Kommt man mit zwei Wörtern durch die Welt? Natürlich nicht. Oder doch?
James Krüss erzählt eine Geschichte, in der das funktioniert. Er legt sie einem Urgroßvater in den Mund, der zusammen mit seinem Urenkel die Welt der Sprache durchstöbert. "Mein Urgroßvater und ich" heißt das Buch, das ich als Kind vor rund einem halben Jahrhundert verschlungen habe – ein Geschenk meiner Oma, das mir vor Kurzem wieder in die Hände fiel. Ich blättere und lese mich fest.
Also: Kommt man mit zwei Wörtern durch die Welt?
In Hamburg lebt vor vielen Jahren ein Junge namens Andreas. Er ist der geschickteste Segeltuchflicker der ganzen Hafenstadt und daher beliebt als hilfreicher Handwerker an Bord. Als das Schiff, mit dem er gerade unterwegs ist, in Neapel anlegt, darf er, so sagt der Kapitän, ein bisschen durch das Königreich Neapel strolchen. Vierzehn Tage, so sagt der Kapitän, hätten sie hier zu tun.

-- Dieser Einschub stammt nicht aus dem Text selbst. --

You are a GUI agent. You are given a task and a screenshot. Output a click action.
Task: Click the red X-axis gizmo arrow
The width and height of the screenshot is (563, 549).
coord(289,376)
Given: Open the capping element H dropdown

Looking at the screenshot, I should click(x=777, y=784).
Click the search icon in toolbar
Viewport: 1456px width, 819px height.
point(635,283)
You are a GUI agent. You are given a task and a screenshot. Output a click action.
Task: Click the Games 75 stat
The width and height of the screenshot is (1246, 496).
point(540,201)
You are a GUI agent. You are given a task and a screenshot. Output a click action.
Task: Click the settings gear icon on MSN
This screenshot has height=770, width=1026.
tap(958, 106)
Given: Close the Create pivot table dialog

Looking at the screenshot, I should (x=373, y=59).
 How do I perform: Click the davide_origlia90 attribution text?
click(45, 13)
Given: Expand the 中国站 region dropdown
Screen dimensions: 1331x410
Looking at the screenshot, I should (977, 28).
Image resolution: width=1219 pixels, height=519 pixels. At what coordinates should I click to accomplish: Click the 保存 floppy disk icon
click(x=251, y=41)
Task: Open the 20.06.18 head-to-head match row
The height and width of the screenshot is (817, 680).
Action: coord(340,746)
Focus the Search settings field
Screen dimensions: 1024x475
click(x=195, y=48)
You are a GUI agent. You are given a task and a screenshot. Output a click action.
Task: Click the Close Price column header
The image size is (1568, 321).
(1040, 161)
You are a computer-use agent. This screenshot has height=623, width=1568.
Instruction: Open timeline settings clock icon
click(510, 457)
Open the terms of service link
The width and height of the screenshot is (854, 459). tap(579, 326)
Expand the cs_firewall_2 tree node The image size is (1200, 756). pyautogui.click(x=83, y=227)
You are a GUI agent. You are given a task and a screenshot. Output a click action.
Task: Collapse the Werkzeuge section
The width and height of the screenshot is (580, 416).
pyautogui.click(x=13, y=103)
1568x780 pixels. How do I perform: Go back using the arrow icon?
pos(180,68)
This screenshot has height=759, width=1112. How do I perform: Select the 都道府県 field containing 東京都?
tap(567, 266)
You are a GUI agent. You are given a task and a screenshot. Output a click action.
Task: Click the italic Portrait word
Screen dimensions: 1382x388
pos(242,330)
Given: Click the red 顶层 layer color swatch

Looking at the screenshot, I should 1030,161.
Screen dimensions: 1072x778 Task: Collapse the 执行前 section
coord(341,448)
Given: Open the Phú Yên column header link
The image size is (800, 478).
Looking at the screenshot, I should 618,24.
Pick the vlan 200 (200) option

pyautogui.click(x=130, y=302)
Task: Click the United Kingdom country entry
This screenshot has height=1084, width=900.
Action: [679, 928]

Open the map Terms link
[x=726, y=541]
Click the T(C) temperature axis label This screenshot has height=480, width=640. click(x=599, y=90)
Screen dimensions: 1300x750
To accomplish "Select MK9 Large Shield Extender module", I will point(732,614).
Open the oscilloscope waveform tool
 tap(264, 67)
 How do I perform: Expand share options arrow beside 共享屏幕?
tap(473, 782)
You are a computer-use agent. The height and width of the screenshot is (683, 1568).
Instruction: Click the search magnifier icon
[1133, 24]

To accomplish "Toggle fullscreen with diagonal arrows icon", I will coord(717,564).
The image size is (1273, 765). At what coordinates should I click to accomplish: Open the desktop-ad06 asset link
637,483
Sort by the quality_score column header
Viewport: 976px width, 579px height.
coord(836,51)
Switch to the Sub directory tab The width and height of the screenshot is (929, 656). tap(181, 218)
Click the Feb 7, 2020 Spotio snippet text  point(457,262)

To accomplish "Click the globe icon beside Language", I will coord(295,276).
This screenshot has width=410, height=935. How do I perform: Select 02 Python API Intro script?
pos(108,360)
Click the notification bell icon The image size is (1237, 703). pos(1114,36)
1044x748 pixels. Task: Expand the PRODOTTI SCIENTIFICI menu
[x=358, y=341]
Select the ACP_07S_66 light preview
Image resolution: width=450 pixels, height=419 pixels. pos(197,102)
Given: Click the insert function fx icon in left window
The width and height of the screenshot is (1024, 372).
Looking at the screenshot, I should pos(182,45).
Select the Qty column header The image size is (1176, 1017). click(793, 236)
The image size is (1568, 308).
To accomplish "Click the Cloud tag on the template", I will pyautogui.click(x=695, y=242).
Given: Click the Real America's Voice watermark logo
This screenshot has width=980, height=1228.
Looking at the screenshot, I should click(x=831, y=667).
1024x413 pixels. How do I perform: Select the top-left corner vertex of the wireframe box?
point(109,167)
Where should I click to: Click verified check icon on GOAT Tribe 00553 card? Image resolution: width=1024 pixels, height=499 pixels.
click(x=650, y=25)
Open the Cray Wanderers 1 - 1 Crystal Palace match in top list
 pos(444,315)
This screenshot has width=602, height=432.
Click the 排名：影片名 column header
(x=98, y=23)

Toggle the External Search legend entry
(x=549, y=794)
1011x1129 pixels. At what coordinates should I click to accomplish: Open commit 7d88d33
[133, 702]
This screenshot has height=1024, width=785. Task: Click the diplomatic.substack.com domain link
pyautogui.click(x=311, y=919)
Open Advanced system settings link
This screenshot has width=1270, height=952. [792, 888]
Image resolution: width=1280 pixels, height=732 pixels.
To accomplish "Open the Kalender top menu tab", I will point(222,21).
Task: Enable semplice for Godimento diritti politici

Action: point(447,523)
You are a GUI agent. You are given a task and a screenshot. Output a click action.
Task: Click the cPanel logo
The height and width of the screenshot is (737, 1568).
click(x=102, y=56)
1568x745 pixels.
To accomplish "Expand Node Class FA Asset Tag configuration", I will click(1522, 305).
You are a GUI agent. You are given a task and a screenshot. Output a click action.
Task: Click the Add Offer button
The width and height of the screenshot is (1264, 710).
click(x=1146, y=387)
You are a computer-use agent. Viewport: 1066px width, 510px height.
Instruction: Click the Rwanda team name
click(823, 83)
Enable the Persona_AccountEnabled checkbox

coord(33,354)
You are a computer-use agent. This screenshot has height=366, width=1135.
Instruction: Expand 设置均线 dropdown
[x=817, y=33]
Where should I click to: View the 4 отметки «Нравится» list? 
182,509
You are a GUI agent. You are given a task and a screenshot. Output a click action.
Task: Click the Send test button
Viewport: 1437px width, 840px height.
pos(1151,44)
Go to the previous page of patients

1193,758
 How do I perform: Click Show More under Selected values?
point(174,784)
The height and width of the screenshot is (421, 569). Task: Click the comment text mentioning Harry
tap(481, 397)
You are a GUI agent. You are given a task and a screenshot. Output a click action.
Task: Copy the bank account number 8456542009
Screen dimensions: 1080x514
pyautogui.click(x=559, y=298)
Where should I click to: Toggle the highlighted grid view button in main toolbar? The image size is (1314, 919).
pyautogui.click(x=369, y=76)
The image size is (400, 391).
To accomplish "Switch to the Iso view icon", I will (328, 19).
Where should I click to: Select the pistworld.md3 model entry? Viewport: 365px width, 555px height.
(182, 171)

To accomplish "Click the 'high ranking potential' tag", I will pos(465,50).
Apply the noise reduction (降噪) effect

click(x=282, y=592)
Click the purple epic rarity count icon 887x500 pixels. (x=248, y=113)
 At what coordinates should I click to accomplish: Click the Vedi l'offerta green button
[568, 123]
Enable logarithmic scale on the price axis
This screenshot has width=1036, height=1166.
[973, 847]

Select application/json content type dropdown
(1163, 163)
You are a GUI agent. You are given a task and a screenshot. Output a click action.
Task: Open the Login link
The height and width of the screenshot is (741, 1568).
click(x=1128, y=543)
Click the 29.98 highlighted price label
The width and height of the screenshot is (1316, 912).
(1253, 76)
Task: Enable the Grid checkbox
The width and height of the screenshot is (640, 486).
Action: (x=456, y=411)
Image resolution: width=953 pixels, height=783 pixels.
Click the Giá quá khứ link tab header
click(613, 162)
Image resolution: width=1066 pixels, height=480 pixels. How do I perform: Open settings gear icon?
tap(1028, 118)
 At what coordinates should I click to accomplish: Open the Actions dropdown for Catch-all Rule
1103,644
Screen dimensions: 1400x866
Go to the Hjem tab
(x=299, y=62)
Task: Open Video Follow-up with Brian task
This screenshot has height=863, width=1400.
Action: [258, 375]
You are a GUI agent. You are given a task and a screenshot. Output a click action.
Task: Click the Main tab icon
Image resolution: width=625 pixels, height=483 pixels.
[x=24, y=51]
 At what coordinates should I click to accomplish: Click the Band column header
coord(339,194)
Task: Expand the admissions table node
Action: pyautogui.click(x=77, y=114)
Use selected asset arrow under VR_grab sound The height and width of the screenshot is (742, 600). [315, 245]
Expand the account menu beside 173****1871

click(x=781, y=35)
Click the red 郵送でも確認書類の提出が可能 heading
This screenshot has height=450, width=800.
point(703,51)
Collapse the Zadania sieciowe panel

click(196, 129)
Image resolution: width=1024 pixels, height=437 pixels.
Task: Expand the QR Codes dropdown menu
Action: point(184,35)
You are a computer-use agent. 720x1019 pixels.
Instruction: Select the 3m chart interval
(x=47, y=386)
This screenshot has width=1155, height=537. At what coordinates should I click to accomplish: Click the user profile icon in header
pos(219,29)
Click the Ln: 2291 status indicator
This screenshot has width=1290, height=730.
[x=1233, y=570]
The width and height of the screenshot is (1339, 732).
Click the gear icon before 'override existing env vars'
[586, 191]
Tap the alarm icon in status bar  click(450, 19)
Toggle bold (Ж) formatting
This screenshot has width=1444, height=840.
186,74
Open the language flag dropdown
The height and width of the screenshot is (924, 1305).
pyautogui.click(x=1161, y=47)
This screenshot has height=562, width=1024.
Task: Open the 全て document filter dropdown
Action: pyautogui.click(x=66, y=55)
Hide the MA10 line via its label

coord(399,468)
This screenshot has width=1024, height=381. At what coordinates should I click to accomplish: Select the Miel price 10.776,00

Also packt Andreas seinen Seesack und macht sich auf. Er kommt auf einen großen Platz, wo gerade ein königlicher Beamter eine Bekanntmachung vorträgt. Andreas kann leider gar kein Italienisch, und so hat er keinen blassen Dunst, worum es geht. Lediglich zwei Wörter italienische Wörter kennt er: Si – das heißt ja, und Io, das heißt ich. In einem günstigen Moment, es hört sich gerade so an, als ob der uniformierte Mann eine Frage stellt, ruft er also laut "io". Die Menge staunt und blickt sich nach Andreas um.
Nun ist es aber so, dass gerade der König von Neapel verstorben ist und der Prinz, der nun König werden soll, seit drei Wochen aus dem Palast verschwunden ist. Und die Frage, die der Uniformierte stellt, ist, ob jemand weiß, wo der Prinz abgeblieben sein könnte. "Io", ruft Andreas laut. Also denkt jeder, er wüsste es. Und so geht es weiter. Ist der Prinz vielleicht in der Stadt? "Si", ruft Andreas. Ist er vielleicht hier auf dem Platz? "Si" – Und wer soll es sein? "Io".
Es beginnt ein Verwechslungsspiel. Das kann man sich denken. Und mit dem unbefangenen Einsatz seiner beiden italienischen Wörter wird Andreas – für kurze Zeit – König von Neapel. Es werden heitere vierzehn Tage für das Königreich, in denen Andreas geschickt mit Si und Io regiert. Für die Minister und Beamten ist es allemal angenehmer, wenn sie vom König niemals ein Nein zu hören bekommen. Und als der echte Prinz auftaucht und Andreas ohne viele Umstände wieder auf sein Schiff zurückkehrt, bleibt beim gesamten Hofstaat die Erinnerung an ein wunderbares Intermezzo.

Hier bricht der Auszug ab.